(Beginning of SOURCE EXTRACT)

For the Midwest, there are two wonderful options. 

Sand Hill Preservation Center, run by the amazing Glenn Downs, is devoted to preserving heirloom breeds of poultry and seed. They are a single family operation, and you have to wait your turn for things. But if you can get things from them, you should. They are well worth your dollar, and virtually everything they offer is produced on farm. While you are picking out seed, don’t forget to check out the chickens and ducks – I definitely want some Marans. They do not take internet orders, and they are picky about how things work. But that’s ok – they are such a good cause that we just have to get over ourselves and wait politely for this tremendous gift they are giving us. Don’t forget to say “thank you” for keeping our heritage alive and our food more secure.

And, of course, in a class entirely by itself, is Seed Savers Exchange, at You can buy seed from them directly, and they have a wonderful selection. Even if you don’t save seed, you should become a member – the Seed Savers Exchange has been losing members, and more and more people are the only repositories of a particular kind of tomato, or green, or millet or pea. The Irish potato famine and the corn blight of the 1970s should be evidence to us that relying on one particular crop is unbelievably dangerous – we need all the genetic diversity we possibly can get. The people at Seed Savers are keeping our heritage, our history and possibly our food security alive, and they need you at the very least to join up and give them money. But why only do that? Because the very best place to get seed is not from a catalog at all, but from your own garden, or your neighbors. So join seed savers and consider maintaining one or two or 20 varieties of seed yourself. Grow them out year after year, and save a little to trade to others. This is good practice for yourself, and enhances your own security – after all, if you ever couldn’t get seed, having some at home is a big thing. But most of all, it is a way of your participating in the provisioning of the earth.

Are you planning to save seed from a number of crops?  Here’s a piece I wrote on designing a simple, beginner’s seed savers garden that saves seed from the easiest crops:

If you have more seed than you’ll need, you’ll want to store it properly – here’s how:

Happy breadmaking and seed selecting!


41 Responses to “Friday Food Storage Quickie: Bread and Seeds”

(End of SOURCE EXTRACT)
(Beginning of RAW DATA)

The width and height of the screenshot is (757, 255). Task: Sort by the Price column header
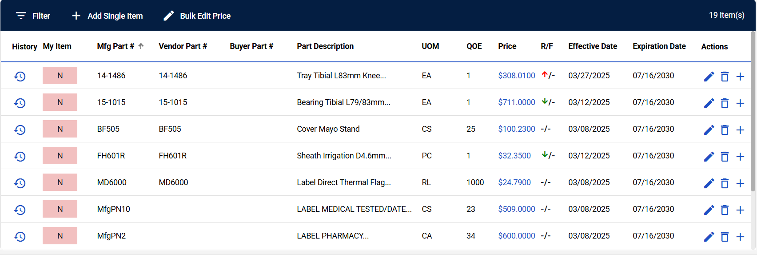[x=507, y=46]
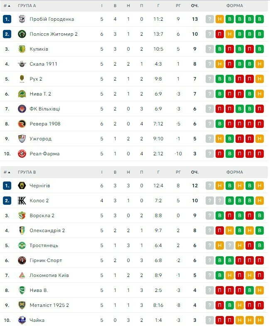This screenshot has width=270, height=326.
Task: Click the Колос 2 team crest
Action: pyautogui.click(x=22, y=201)
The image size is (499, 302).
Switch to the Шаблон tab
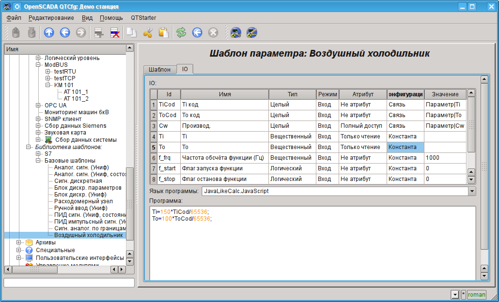[159, 70]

(End of RAW DATA)

ASSIGNMENT 1: In the passage on seed sources, who runs Sand Hill Preservation Center?
ASSIGNMENT 2:
Decide whether each statement agrees with the passage on seed sources. Answer yes or no, and quote the words from the passage that decide it.
(a) Sand Hill Preservation Center accepts internet orders.
(b) Seed Savers Exchange has been losing members.
(c) The very best place to get seed is a catalog.
ASSIGNMENT 3: Return the part of the passage on seed sources from "Sand Hill Preservation" up to and including "food more secure.", word for word.

WRITTEN REPLY 1: Glenn Downs runs it.

WRITTEN REPLY 2:
(a) No: "They do not take internet orders"
(b) Yes: "the Seed Savers Exchange has been losing members"
(c) No: "the very best place to get seed is not from a catalog at all, but from your own garden, or your neighbors"

WRITTEN REPLY 3:
Sand Hill Preservation Center, run by the amazing Glenn Downs, is devoted to preserving heirloom breeds of poultry and seed. They are a single family operation, and you have to wait your turn for things. But if you can get things from them, you should. They are well worth your dollar, and virtually everything they offer is produced on farm. While you are picking out seed, don’t forget to check out the chickens and ducks – I definitely want some Marans. They do not take internet orders, and they are picky about how things work. But that’s ok – they are such a good cause that we just have to get over ourselves and wait politely for this tremendous gift they are giving us. Don’t forget to say “thank you” for keeping our heritage alive and our food more secure.